Barefoot running is not new, whether you look at it from an evolutionary point of view or a literature point of view. In fact the opposite may be said. Shoes (as we know them) have only been around for the last 50 years or so, however, the last 30 years and more recently, the last decade has seen huge advances in shoe technology. The question must be asked ‘what are they based on – is there evidence for them?’ If there is no evidence for shoes, do we ditch them and just go barefoot? Or if there is evidence for them, which shoes are best?

Barefoot running is enjoying the limelight at the moment, slowly gaining popularity with a surge at about the same time as the book ‘Born to Run’ (by Christopher McDougall) travelled through distance running circles. This was followed shortly after by Dan Lieberman who published a study in Nature looking at shod (shoes) versus unshod (no shoes) running and foot strike characteristics. He found some interesting (probably not new) foot strike and landing positions.

The shoe companies saw this coming and quickly responded with barefoot running shoes – these are marketed as enjoying the barefoot benefits without the risk of acute puncture injuries. So the question must be asked “do the shoe companies believe in their current shoe technology or do they simply respond to market demand?”

We must consider the reason for wearing shoes. Is it to reduce injury? Is it for performance? Is it for comfort? Is it for trend? Certainly the big debate seems to be around injury rates yet the reasons for wearing shoes are multifactorial. This is not to dismiss the fact that they probably were designed initially to reduce injury. Here we are 30 years on debating on the design, implications and perhaps the viability of the humble running shoe!

Before we jump into looking at either, let’s have a quick recap on running and motor patterning, as this really does relate to this topic and impact on foot strike positions.

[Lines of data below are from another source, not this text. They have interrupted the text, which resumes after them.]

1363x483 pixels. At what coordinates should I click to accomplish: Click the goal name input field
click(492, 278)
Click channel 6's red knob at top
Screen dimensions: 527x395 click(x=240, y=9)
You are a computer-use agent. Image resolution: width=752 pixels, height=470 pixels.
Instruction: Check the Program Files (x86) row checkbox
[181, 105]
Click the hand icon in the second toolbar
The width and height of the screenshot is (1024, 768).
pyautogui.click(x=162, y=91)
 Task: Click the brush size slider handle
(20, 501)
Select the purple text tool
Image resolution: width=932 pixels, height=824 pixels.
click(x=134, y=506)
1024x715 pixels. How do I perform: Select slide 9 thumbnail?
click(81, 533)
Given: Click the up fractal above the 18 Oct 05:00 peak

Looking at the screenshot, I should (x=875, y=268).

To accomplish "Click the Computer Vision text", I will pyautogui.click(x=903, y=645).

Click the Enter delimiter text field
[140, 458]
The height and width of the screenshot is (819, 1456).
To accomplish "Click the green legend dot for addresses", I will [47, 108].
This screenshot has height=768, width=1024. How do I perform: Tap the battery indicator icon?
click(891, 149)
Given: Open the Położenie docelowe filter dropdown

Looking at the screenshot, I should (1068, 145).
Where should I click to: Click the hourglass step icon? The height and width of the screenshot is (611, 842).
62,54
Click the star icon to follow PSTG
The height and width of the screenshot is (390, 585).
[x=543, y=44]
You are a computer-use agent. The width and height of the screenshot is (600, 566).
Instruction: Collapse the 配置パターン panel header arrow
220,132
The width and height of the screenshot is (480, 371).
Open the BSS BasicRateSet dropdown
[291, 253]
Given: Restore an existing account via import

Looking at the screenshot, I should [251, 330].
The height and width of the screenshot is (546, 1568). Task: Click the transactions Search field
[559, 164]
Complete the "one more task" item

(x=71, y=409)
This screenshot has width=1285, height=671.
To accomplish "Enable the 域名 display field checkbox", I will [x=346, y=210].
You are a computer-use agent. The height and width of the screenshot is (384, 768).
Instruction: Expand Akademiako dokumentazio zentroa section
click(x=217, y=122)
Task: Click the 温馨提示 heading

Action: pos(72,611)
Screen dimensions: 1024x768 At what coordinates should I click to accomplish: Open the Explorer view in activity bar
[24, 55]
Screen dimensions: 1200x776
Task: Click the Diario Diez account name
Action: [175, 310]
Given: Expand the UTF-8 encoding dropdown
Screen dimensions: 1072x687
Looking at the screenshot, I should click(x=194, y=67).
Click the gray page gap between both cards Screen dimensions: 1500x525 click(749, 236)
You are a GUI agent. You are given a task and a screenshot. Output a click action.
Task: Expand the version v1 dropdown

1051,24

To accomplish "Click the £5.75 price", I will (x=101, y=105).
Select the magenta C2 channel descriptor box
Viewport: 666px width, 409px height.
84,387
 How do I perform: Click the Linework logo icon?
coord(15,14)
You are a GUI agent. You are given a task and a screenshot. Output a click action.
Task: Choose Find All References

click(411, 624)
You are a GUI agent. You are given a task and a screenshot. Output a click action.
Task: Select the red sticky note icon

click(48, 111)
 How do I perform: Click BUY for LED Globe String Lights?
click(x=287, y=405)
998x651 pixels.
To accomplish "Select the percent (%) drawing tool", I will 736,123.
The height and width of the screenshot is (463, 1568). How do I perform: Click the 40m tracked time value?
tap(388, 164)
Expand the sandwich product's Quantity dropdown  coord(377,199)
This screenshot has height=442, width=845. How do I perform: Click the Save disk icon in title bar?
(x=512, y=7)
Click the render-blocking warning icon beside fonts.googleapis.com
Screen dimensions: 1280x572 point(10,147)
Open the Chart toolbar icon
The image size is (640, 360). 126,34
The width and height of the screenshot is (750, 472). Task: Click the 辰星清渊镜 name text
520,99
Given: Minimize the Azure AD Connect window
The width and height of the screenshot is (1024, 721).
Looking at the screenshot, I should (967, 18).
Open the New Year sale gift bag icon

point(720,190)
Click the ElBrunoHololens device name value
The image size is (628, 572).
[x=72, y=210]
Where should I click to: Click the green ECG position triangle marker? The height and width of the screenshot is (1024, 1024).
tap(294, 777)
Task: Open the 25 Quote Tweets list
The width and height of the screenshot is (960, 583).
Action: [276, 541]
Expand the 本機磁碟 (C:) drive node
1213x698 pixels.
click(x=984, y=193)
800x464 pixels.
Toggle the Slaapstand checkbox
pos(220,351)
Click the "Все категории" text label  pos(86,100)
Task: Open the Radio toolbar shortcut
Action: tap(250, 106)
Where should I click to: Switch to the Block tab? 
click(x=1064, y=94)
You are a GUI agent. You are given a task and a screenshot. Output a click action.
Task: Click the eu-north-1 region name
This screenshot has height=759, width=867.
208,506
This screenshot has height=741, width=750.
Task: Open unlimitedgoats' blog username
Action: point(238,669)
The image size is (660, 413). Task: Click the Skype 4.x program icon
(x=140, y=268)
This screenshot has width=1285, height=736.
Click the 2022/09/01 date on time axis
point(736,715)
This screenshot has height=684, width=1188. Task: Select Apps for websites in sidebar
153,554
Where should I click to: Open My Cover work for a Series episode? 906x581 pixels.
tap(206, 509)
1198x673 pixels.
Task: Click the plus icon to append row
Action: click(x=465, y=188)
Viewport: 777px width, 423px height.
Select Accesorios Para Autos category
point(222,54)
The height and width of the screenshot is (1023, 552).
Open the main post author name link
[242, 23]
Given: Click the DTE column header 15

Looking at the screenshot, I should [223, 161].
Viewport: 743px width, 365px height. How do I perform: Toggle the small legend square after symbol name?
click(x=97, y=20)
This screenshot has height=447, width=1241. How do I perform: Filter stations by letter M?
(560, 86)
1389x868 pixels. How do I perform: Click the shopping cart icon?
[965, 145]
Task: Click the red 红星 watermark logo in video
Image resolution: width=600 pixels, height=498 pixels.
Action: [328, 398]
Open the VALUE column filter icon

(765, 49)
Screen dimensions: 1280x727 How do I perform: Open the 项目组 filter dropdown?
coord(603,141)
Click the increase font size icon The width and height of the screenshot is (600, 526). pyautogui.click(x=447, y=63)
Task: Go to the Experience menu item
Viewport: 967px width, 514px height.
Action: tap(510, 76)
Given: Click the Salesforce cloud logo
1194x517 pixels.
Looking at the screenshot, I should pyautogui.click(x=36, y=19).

Let me state for the record, running is a skill and not simply a skill that we all possess at the same level. It is also one of the few sports where technique seems to be left in the dark. Very few coaches/athletes, even at the top level, regard technique as a major factor in sports performance or injury profile (sprinting, I must say, is quite different). Running like many sports needs to be taught and refined. Good efficient running technique doesn’t happen by accident. Many believe it’s an innate skill and something that just develops over time. There is varying abilities and skill levels. Quite simply there are responders and non-responders

Running is a complex motor pattern generated by the central nervous system. Because distance runners generate similar patterns on each stride they can re-enforce poor motor patterns pretty quickly! What we really need to consider is whether running bare foot changes these poor patterns and if so, does it reduce their risk of injury?

Barefoot Benefits?

Proponents of barefoot running claim a better landing position on the fore foot and mid-foot during the foot strike phase. This foot strike creates lower collision forces and was certainly re enforced by Lieberman et al (2010) when he published a study in Nature showing lower collision forces when habitually barefoot runners made ground contact compared to habitually shod runners. Some barefoot runners in this study did land in a RFS (rear foot strike), but most did not. The key here is habitual – do we assume barefoot to make those similar adjustments in motor patterning to habitually shod runners? Does it take time to create new motor patterns? With regards to lower collision forces, they have not been shown to decrease injury in runners, so the jury is still out on this one.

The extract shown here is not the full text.